I stumbled upon a slogan that:

$\alpha$: The quantifier "there exist at most countably many" does not have a $\Sigma^1_1$ definition,

but the authors of the paper where I found it provide neither a proof nor a reference. I have checked in the most "obvious" sources ("Model-theoretic logics", Krynicki-Mostowski anthology on quantifiers, Keisler's paper on logic with "there exist at least uncountably many" quantifier, Westerstahl's book on quantifiers among couple others, some of them giving some results on those quantifiers in MSO on strings and trees, but I'm interested in the general case here).

The proof of $\alpha$ would be obvious, if we knew, that the complement of the class of countable models actually is $\Sigma^1_1$-definable, but it doesn't seem to be the case or at leas I can't see that.

There are easy deifnitions of countability and "at most countability" with higher complexity.

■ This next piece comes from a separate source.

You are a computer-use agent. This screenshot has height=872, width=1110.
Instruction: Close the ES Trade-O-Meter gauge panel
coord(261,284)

One might write a sentence that says:

"The set of all elements $X$ is infinite and for any inifnite set $Y$ (i.e. subset of the universe) there is an injection from $X$ to $Y$"

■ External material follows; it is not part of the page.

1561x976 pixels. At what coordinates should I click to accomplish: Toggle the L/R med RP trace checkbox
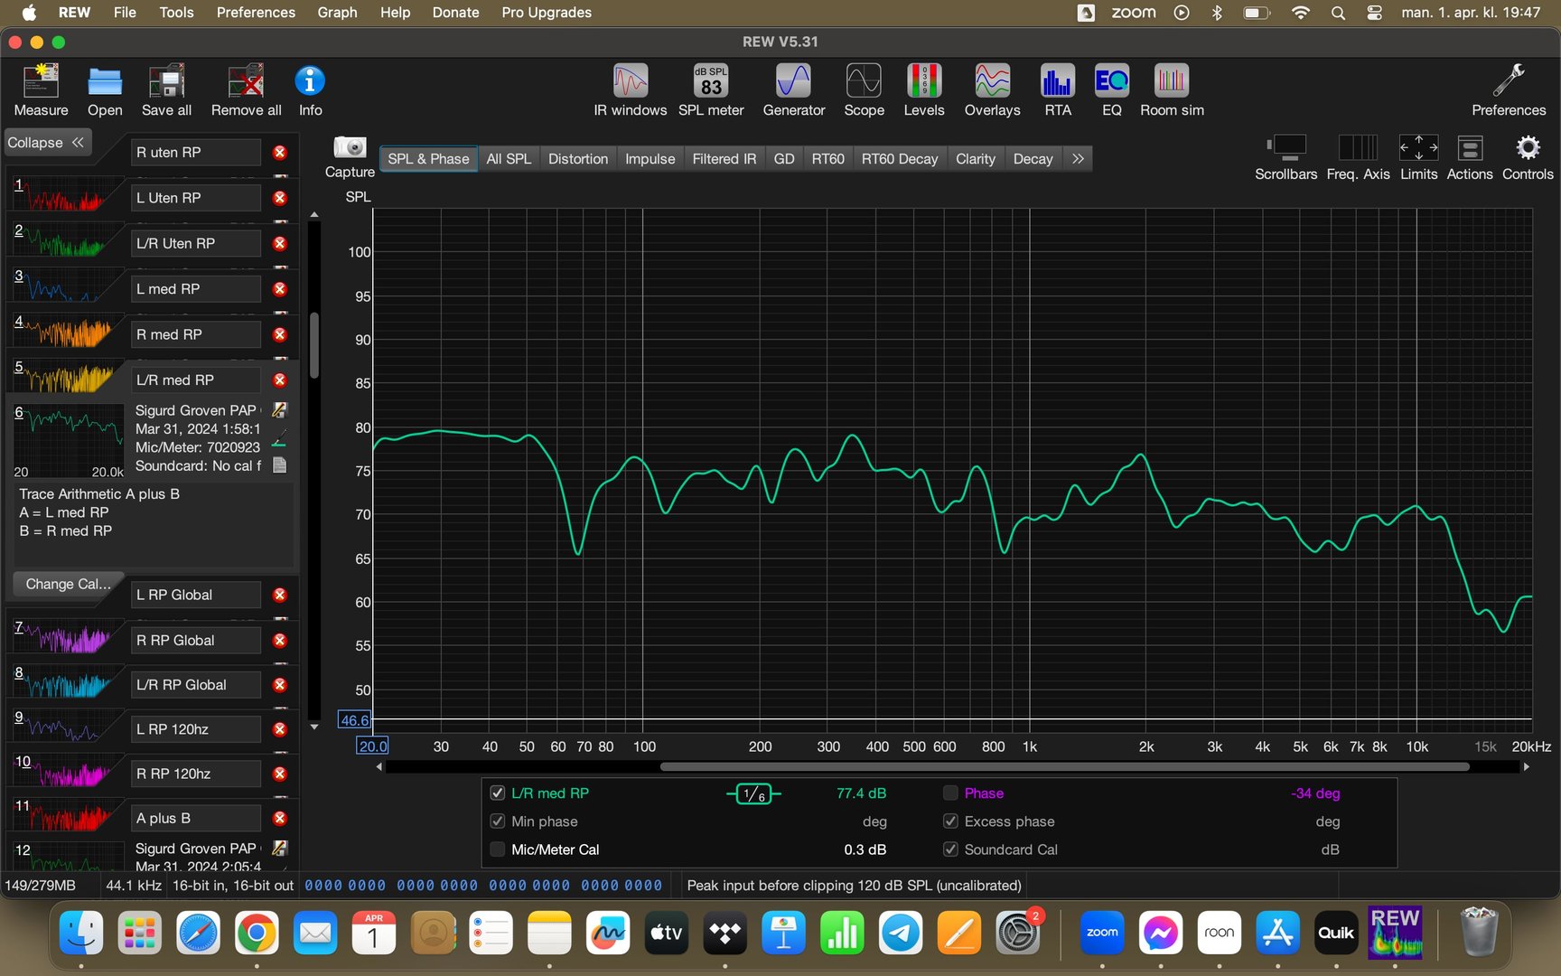pyautogui.click(x=497, y=793)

Such a sentence is true in a model $\mathcal{M}$ if and only if $M$ is countably inifnite and the definition is $\Pi^1_2$, as it is a conjunction of a $\Sigma^1_1$ sentence and a $\Pi^1_2$ sentence.

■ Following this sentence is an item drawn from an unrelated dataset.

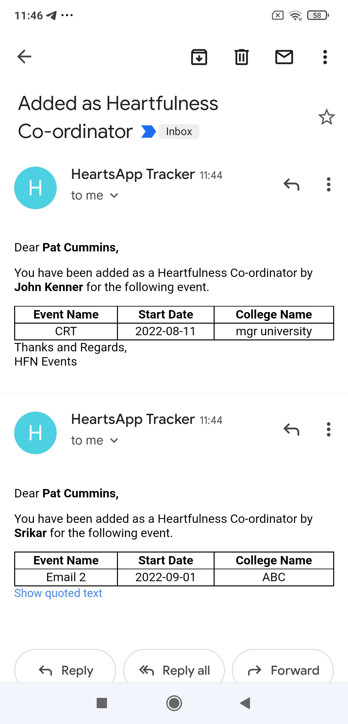348x724 pixels.
Task: Open more options for second message
Action: [x=328, y=429]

One could also give a $\Sigma^1_2$ definition, aka "The Enumerability Axiom" (or at least that is the way G. Boolos called it) - the definition simply defines the natural numbers via the inductive properties of the successor function.

One can give a similar one, stating that there is a well-ordering of the universe with all the sets of predecessors of a given element being finite (but then the complexity grows).

From this we can also easily see how to give a definition of "at most countability" which still is not $\Pi^1_1$ obviously.

The only thing that comes to my mind for defining the class of uncountable models is stating that "the universe is infinite and is not countable".

Therefore I do not see a way to prove the result by a standard Craig's Interpolation or Lindstrom's First argument (referring to the fact that a given class of models is FO-definable (elementary), provided both the class and its complement are pseudoelementary, or $\Sigma^1_1$ definable).

Thus the questions: (2) What is the (minimal) complexity of the definition of at most countable models (or "there exist at most countably many" quantifier)?

(3) What is the (minimal) complexity of the definition of inifnite countable models (or "there exist inifnitely countably many" quantifier)?

(4) What is the (minimal) complexity of the definition of uncountable models (or "there exist uncountably many" quantifier)?

And now: the connection between the first part of my question and the second one(s).

If ESO is compact for uncountable languages with constants, then it is trivial to prove that the class of at most countable models cannot have a $\Sigma^1_1$ deifnition. Simply put: asuume that it has such a definition, call it $\varphi$. Add an uncountable set of constants $\{c_\alpha: \alpha < \omega_1\}$ and look at the following theory:

$\{\varphi\} \cup \{c_\alpha \neq c_\beta: \alpha < \beta < \omega_1\}$.

Then each finite subset of this theory is satisfiable, but the entire theory is not. So if we had "full" compactness for ESO, we would have the result (leaving questions (3) and (4) to answer, and, at least to me, interesting).

Thanks in advance.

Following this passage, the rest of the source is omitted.